- Associated Press - Saturday, May 24, 2014

CONCORD, N.H. (AP) - New Hampshire lawmakers face a Friday afternoon deadline to resolve differences over remaining issues, but no compromise is as critical as finding a fix for a tax on hospitals to avoid deep budget shortfalls.

Gov. Maggie Hassan and legislative leaders have been meeting privately with representatives of the state’s hospitals to try to reach a deal. Meanwhile, the House and Senate will try to negotiate a legislative step toward untangling the fiscal and legal questions surrounding the Medicaid Enhancement Tax that has been found unconstitutional by two state judges.

It’s unclear if plans proposed by the House and Senate sufficiently address the legal issues involved in the tax unless the hospitals agree to a settlement crafted around a law change.

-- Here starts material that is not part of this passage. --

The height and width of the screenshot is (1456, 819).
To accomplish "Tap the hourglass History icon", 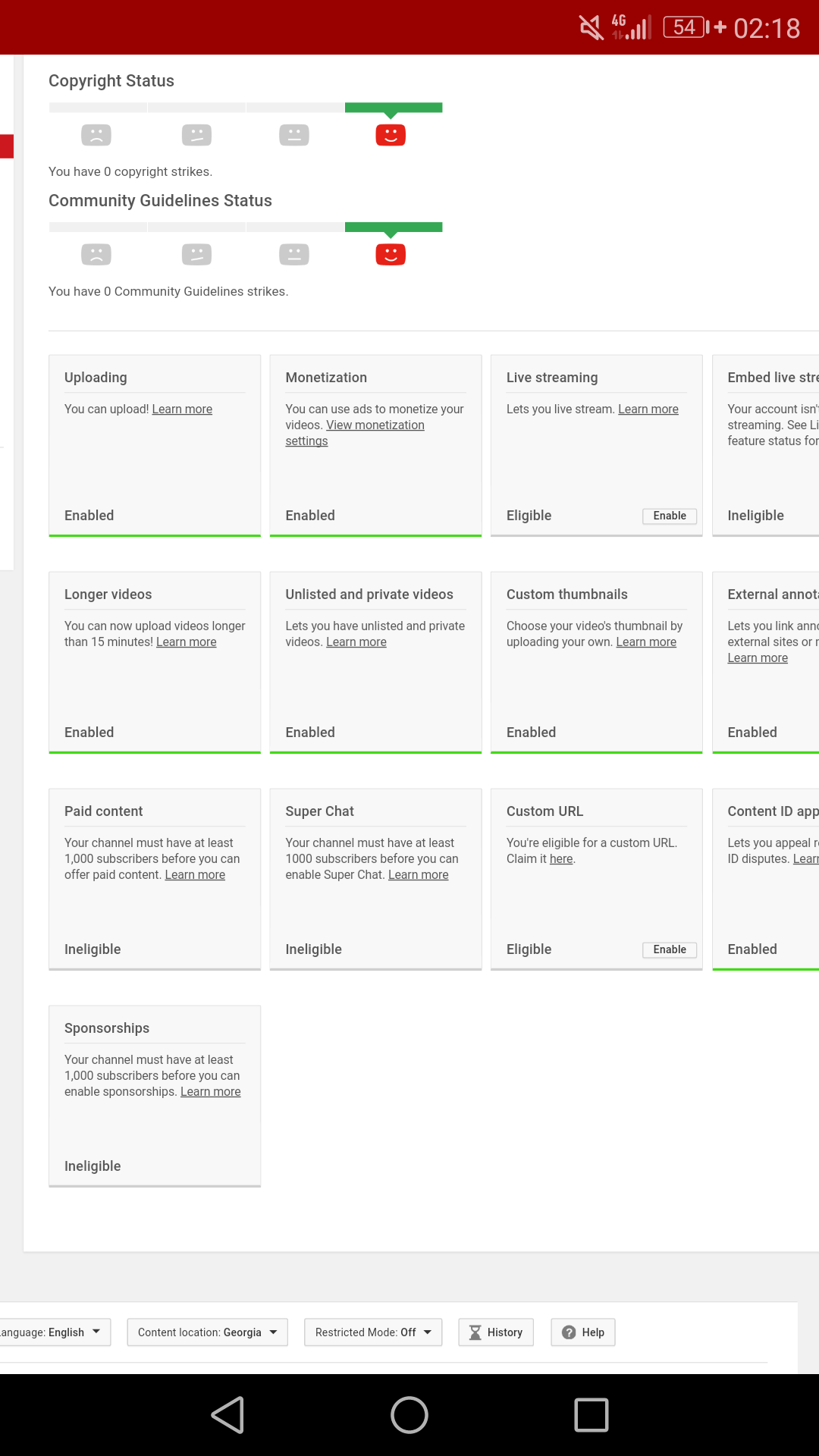I will coord(475,1332).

The tax produces about $185 million annually for Medicaid and other state spending.

The hospitals could seek refunds for the 2014 tax year and not pay taxes going forward if the state loses its appeal of two lower court judges’ rulings. That could trigger the need for lawmakers to make deep budget cuts this summer in a special session. The hospitals also could settle with the state.

The Senate plan would reduce the tax from 5.5 percent next year to 4.5 percent by 2019. It also would clarify and narrow what is taxed and eliminate the tax on the state’s two rehabilitation hospitals.

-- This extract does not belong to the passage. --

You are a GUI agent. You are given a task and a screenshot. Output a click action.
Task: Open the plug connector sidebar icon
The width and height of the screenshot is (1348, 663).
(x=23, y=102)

That proposal also reduces the amount the state keeps in 2016 for general state spending and increases the amount paid to hospitals for Medicaid. The plan concedes a revenue loss of $112 million in the state budget for the two years starting July 1, 2015.

The House plan clarifies existing law to bolster the state’s defense of the tax on appeal. It also broadens the tax and lowers the rate if the state loses its appeal.

The federal government allows states to apply their hospital taxes to 19 categories. New Hampshire applies the tax to two: inpatient and outpatient hospital net revenues. The state also taxes nursing homes and intermediate care facilities under a different law.

One alternative under the House plan would expand the tax to ambulatory surgical center services, therapist services, laboratory and X-ray services in a free-standing lab or X-ray facility and emergency ambulance services. It would lower the tax rate to 5 percent.

In 1991, hospitals began paying the tax so the state could get matching Medicaid funds from the federal government to pay for health care for the poor. For many years, hospitals got all their taxes refunded dollar for dollar.

In 2011, the federal government said states could no longer refund all the money and instead had to apply a formula that reimbursed the funds according to hospitals’ Medicaid costs. The Legislature cut Medicaid funding to the hospitals by more than $130 million but kept the tax. That prompted hospitals to sue.